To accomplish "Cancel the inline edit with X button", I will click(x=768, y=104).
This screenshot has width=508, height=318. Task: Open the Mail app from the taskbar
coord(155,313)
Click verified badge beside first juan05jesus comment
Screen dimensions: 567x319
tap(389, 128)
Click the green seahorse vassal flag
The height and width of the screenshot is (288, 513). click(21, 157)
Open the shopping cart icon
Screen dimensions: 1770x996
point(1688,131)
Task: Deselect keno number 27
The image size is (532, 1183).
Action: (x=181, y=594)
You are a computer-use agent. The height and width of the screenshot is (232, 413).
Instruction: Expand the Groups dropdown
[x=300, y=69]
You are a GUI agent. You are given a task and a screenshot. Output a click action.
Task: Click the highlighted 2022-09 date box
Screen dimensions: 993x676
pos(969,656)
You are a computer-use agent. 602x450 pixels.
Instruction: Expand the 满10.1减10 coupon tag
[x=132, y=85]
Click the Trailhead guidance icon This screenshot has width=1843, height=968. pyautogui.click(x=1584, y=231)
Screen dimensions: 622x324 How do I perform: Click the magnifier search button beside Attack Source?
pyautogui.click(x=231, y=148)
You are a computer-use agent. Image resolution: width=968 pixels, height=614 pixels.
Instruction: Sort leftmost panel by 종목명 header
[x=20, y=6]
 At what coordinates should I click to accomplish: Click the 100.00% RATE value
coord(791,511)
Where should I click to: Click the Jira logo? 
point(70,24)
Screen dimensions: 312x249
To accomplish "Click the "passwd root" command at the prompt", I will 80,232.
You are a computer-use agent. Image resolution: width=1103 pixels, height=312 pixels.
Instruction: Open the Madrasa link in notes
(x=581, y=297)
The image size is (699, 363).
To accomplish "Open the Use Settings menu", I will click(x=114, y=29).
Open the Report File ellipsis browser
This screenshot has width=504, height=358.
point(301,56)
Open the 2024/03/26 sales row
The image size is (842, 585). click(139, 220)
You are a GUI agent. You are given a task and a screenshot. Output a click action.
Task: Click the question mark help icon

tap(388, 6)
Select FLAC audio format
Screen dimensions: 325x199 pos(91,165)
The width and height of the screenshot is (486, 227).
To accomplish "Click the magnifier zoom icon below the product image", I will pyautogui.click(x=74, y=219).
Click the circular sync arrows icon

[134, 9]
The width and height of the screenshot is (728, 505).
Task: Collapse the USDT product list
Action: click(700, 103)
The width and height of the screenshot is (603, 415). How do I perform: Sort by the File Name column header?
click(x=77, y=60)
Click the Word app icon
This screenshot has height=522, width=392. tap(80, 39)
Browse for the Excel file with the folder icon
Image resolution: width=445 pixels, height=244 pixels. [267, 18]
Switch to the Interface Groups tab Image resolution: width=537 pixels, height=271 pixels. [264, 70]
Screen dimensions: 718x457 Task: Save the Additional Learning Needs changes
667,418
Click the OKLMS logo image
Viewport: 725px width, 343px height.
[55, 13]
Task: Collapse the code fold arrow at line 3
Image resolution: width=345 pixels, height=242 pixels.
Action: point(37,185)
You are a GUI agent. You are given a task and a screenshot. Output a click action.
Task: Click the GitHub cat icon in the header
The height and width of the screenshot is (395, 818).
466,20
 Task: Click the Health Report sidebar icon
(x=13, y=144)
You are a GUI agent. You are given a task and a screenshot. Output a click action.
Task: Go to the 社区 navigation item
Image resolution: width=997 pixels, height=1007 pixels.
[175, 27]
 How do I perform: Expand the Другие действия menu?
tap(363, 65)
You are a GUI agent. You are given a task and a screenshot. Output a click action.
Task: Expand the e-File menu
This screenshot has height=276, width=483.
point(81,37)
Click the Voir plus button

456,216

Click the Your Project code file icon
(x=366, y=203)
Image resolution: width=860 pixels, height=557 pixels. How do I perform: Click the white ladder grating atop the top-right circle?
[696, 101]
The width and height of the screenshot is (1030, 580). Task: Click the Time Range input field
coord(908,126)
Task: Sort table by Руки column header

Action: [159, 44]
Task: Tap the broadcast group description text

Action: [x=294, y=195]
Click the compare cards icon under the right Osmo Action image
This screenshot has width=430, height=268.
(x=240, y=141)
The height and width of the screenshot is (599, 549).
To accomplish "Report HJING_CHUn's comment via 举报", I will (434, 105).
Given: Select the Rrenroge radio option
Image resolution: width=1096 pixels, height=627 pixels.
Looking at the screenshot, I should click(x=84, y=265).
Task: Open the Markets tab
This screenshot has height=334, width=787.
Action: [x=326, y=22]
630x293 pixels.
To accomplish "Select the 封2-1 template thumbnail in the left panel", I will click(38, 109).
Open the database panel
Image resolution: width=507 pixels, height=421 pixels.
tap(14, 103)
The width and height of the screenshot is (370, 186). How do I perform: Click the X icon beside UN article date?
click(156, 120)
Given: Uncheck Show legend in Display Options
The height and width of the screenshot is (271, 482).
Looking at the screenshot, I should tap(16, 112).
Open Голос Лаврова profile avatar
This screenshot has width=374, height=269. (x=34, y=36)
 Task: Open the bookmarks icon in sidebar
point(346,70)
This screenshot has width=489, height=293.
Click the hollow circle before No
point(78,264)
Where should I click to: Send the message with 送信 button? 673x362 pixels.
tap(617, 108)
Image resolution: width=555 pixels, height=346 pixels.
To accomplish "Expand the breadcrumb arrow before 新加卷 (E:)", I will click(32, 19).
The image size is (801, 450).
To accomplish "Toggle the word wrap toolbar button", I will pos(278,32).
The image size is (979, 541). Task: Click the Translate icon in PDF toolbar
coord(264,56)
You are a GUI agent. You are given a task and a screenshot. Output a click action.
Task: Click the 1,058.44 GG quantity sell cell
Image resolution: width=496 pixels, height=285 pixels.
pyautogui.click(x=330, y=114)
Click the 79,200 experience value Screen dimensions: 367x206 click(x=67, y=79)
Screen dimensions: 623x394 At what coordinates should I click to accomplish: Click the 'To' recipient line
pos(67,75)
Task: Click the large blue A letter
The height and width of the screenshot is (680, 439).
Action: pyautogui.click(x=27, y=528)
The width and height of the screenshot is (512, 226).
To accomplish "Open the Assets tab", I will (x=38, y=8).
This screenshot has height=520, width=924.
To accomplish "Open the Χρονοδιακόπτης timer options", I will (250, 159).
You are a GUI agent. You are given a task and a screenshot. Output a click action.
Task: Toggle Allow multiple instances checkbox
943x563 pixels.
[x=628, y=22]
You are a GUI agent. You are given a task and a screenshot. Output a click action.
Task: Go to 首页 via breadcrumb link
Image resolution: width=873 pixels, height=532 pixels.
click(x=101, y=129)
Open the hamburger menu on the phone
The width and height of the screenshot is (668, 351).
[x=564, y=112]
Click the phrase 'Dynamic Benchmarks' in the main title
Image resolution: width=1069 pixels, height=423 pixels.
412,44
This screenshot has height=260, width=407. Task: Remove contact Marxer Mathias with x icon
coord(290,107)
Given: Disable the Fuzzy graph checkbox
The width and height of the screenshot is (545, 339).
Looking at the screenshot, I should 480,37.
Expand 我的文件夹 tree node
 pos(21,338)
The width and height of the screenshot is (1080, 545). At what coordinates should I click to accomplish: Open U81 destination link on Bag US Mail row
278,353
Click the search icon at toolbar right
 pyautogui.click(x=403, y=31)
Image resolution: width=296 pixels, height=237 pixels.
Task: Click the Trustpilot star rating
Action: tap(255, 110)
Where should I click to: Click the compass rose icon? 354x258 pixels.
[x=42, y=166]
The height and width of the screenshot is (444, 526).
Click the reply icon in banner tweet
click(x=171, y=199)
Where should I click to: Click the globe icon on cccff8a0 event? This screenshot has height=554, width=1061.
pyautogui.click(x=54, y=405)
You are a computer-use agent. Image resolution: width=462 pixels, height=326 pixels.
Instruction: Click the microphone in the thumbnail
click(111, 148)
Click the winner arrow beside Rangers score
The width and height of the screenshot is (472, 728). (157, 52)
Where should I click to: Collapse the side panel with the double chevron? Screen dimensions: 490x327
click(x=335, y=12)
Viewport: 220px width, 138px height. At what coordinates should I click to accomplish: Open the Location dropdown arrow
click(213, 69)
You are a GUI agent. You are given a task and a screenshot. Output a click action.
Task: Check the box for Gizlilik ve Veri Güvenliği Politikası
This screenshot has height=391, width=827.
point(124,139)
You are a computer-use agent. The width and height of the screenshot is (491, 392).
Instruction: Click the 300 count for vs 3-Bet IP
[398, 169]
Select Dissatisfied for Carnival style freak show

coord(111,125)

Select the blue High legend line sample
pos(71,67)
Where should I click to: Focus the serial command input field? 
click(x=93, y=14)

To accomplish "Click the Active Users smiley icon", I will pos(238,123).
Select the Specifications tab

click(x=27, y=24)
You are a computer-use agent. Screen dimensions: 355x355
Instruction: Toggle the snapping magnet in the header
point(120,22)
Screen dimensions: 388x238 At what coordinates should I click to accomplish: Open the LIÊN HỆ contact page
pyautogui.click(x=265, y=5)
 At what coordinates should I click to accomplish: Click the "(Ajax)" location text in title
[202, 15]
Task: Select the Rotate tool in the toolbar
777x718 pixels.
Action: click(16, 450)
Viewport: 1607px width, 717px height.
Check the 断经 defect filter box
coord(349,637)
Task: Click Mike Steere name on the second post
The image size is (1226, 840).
========
YOUR GOAL:
Count each line of the listing that contains "breadcrumb" and give the count alone.

ANSWER SPACE:
2